Young was a departmental director at the Desert Research Institute. Now he’s an associate director at the University of Texas, Austin.

During the recession, Nevada has had a difficult time keeping research professors like Young.

The best students already seem to be leaving for out-of-state colleges. The same thing seems to be happening with faculty.

“It turns out, ironically, that the state of Texas has big economic problems as well,” Young said in a phone interview. “But there’s a very fundamentally different level of understanding in terms of what the university does for the economy and for the future of the state [in Texas]. You don’t really hear that a lot in Nevada.”

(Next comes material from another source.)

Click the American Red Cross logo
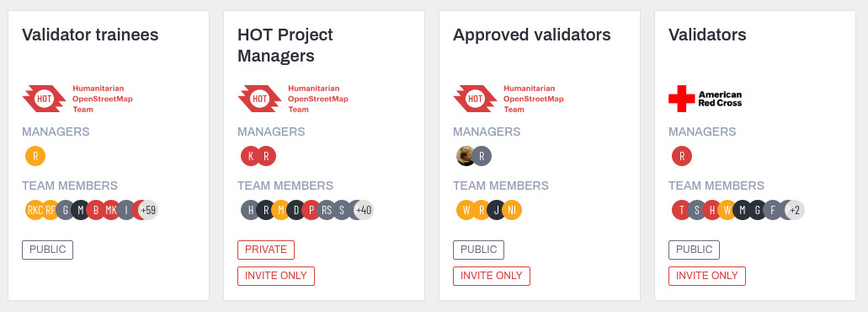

What you do hear is the president of the University of Nevada, Las Vegas telling faculty that the university may go bankrupt. You hear Gov. Brian Sandoval proposing a $163 million cut to the state’s universities and colleges.

At the same time, Nevada’s public figures have championed economic diversification through hiring innovative faculty, providing start-up funds and building a research engine. These professors will presumably leverage millions in federal grants and build Reno or Las Vegas into high-tech research hubs where start-ups will provide manufacturing jobs.

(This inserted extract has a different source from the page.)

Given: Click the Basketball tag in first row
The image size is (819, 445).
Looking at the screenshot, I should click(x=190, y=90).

It sounds great. One day we will talk of Silicon Valley, Seattle and Reno as the tech hubs of the West.

But then reality sets in.

“It’s hard to imagine a young faculty member … why would that person go to a university where 30 percent of its budget is being cut?” Young asked. “It’s not an incentive that a lot of young people would take.”

Young said he left Nevada for various reasons, among them the state’s fiscal woes.

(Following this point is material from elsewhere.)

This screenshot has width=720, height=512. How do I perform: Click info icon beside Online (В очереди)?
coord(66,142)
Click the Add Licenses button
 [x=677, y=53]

Steven Wells, president of the DRI, said that the institution has lost 21 faculty since 2008.

“We’ve had people who have been here five to ten years suddenly leaving and our investment in them goes with them,” he said. “Michael Young is a prime example. I tried to do whatever I could to keep him.”

Wells said that researchers like Young aren’t tenured. They support themselves through grants they receive largely from the federal government.

But the DRI’s administrative costs do come from the state. The state must also attract graduate students to work under researchers like Young.

“These researchers within these institutes have to believe that there’s a future here and that the state is interested in bolstering the fledgling research infrastructure that we have,” said Jim Croce, director at the Nevada Institute for Renewable Energy Commercialization.

Data provided by the Nevada System of Higher Education showed that Young had brought about $3 million into Nevada via grants during the past two years. He’s just one of many professors at the DRI, UNLV and the University of Nevada, Reno who collectively brought in millions of dollars to the state and have since left.

Where’s the money?

The recession has left the state’s coffers running dry, the federal stimulus is running out and “new spending” are dirty words at the Legislature.

A Senate committee on economic development heard testimony this week from Croce, who talked about expanding his organization’s link between university research and the renewable energy sector.

Senators immediately wanted to know the cost.

“Does that mean investing general funds into the system so that they have the capacity in their budget to go out and recruit their researchers?” asked Sen. Ben Kieckhefer, R-Reno.

Croce replied that yes, Nevada would be “literally buying” faculty to come to Nevada.

Sen. Ruben Kihuen, D-Las Vegas, followed by asking what the state would need to do.

“At a minimum we have to stop the bleeding and make sure we have a healthy NSHE base,” he said.

Higher ed needs “drastic reform”

Others argue that the higher education system already has enough money.

“You’re really good at coming and asking for money,” said Sen. Barbara Cegavske, R-Las Vegas, to Dan Klaich, NSHE chancellor, at a higher education hearing this week. “But what we need now is help and places where we can make reform. Drastic reform.”

Her comments echo those of the governor’s senior adviser, Dale Erquiaga.

“You’ve got to have money to spend money,” he said during a January press conference.

Lt. Gov. Brian Krolicki said that the universities can help with economic development, even as their budgets shrink.

“It can be done today,” he said. “It’s about directing resources.”

He said that universities can help faculty gear their research toward commercialization.

Nonetheless, those same faculty have been and still are leaving.

“It’s not like you flip a light switch and you get your research back,” Young said. “To me that’s probably one of the saddest parts of the story. …When the economy is doing well, the state is going to continue to suffer through this because the research infrastructure is gone.”